Apart from the specific issue of the time limit, most people who have a view think that the present arrangements for obtaining abortions are broadly satisfactory. However, among the large minority who disagree, ten times as many people (30%) think it is too easy rather than too hard (3%) to obtain an abortion.

The country is divided on whether abortion should be free on demand, with 41% thinking it should, and 48% saying it should not. Under 35s favour abortion on demand by 53-34%, but over 55s oppose it by 61-29%.

Embryo and stem-cell research: Two-thirds of the public approve of the current law allow "spare" early human embryos left over from fertility treatment to be used for medical research up to 14 days after conception. Only one person in five disagrees. And by a similar margin, most people think the rights of patients are more important than the rights of early embryos.

However, opinion is evenly divided on whether it is acceptable to create human embryos solely for the purposes of medical research, with 41% saying this is acceptable and 46% saying it is not. Men divide 53-35% in favour, while women divide 56-30% against.

More generally, eight out of ten people approve of stem cell research, although opinions differ as to whether it should be used only for research into life-threatening diseases, for any medical research, and/or for research into cosmetics (a purpose approved by only 7%). Just 9% say the use of stem cell research is never acceptable.

Cloning and genetic modification: People were asked what the law should be, were it to become safe both for the baby and the mother for human beings to be cloned. 60% would ban it - either altogether (30%) or for the foreseeable future (a further 30%). 20% would allow it to help infertile couples to have children, while just 10% would allow it without any specific legal restriction.
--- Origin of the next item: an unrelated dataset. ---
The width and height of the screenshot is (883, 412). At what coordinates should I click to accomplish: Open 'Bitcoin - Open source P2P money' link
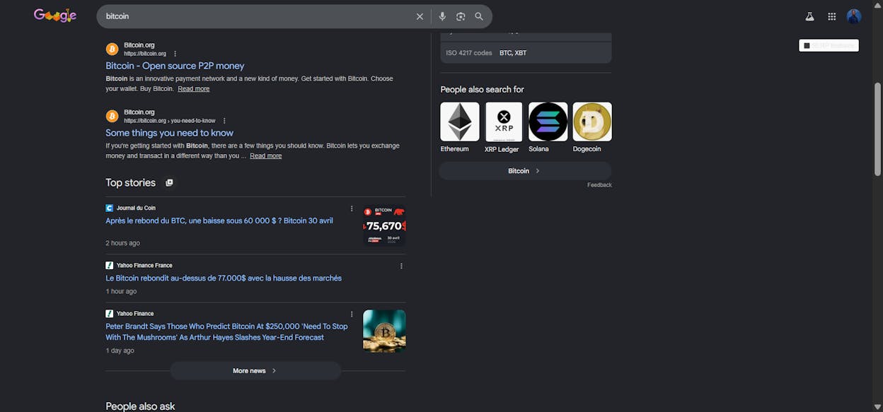tap(175, 66)
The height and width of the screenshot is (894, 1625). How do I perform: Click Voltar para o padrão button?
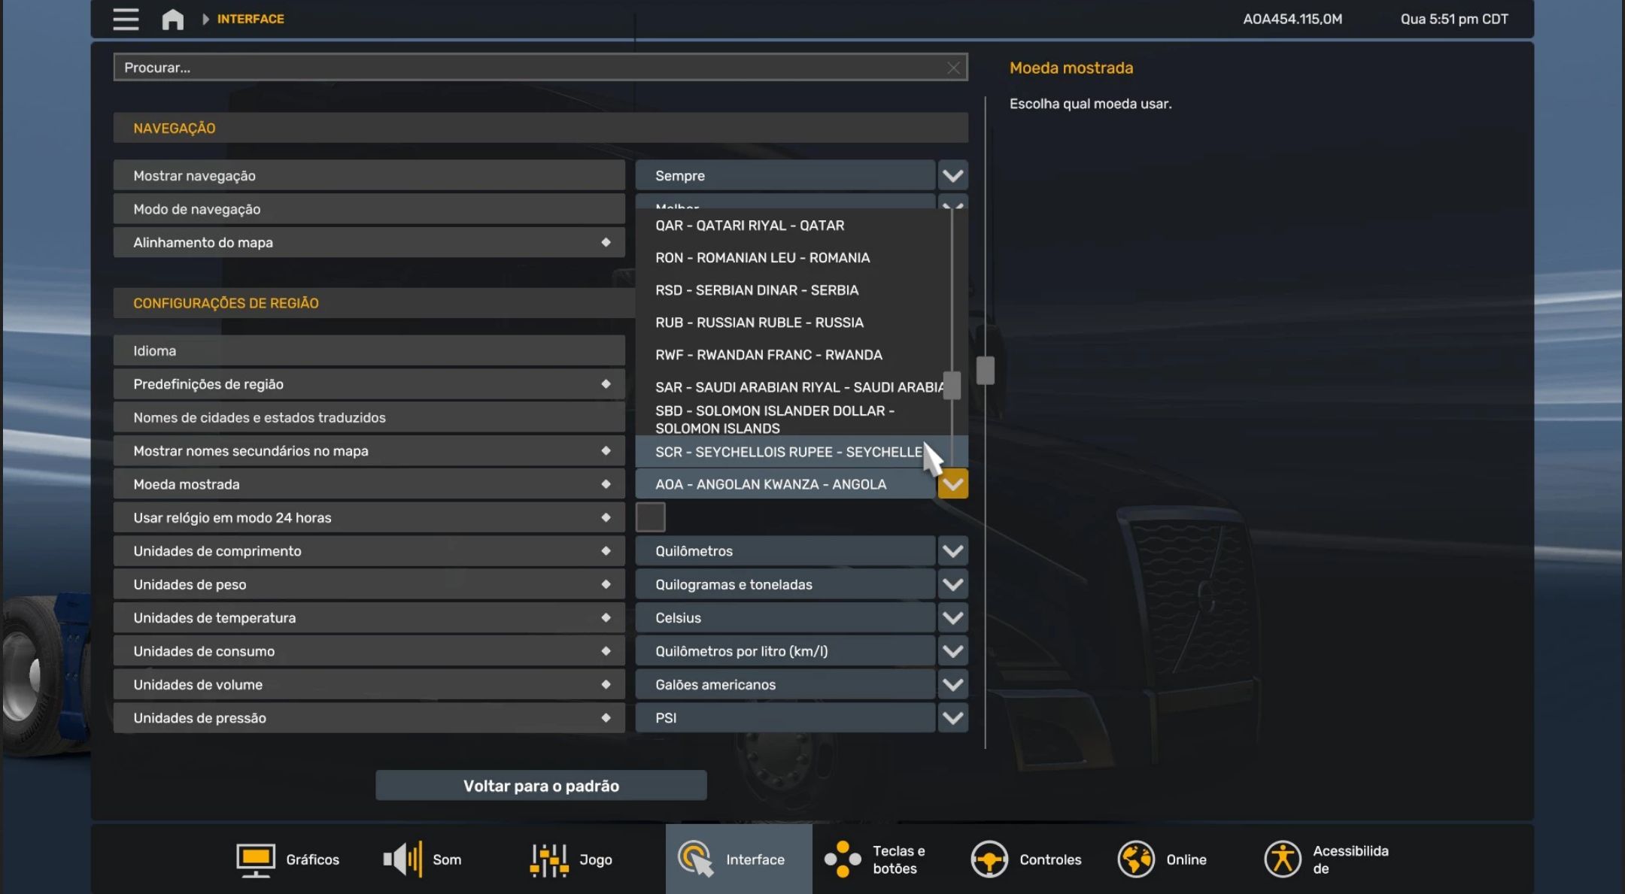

Another possibility is that doctors might one day be able to modify babies' genetic make-up before they are born. Were this to be feasible, only 2% think the facility should be made available to any parents who wanted it. Two-thirds think it should be allowed to save the child from diseases such as cancer, heart disease and Alzheimer's, or from serious genetic defects. Just 20% think genetic modification should not be allowed for any reason.

By 77-14%, the public thinks parents should NOT be allowed to select the sex of their own children..

Euthanasia: As many as 87% think people should have the right to decide when they want to die, and to ask for medical assistance to help them if they are unable to end their own lives. Only 8% disagree.

Two-thirds agree that people should be allowed to help close relatives who terminally ill to commit suicide, without fear of prosecution.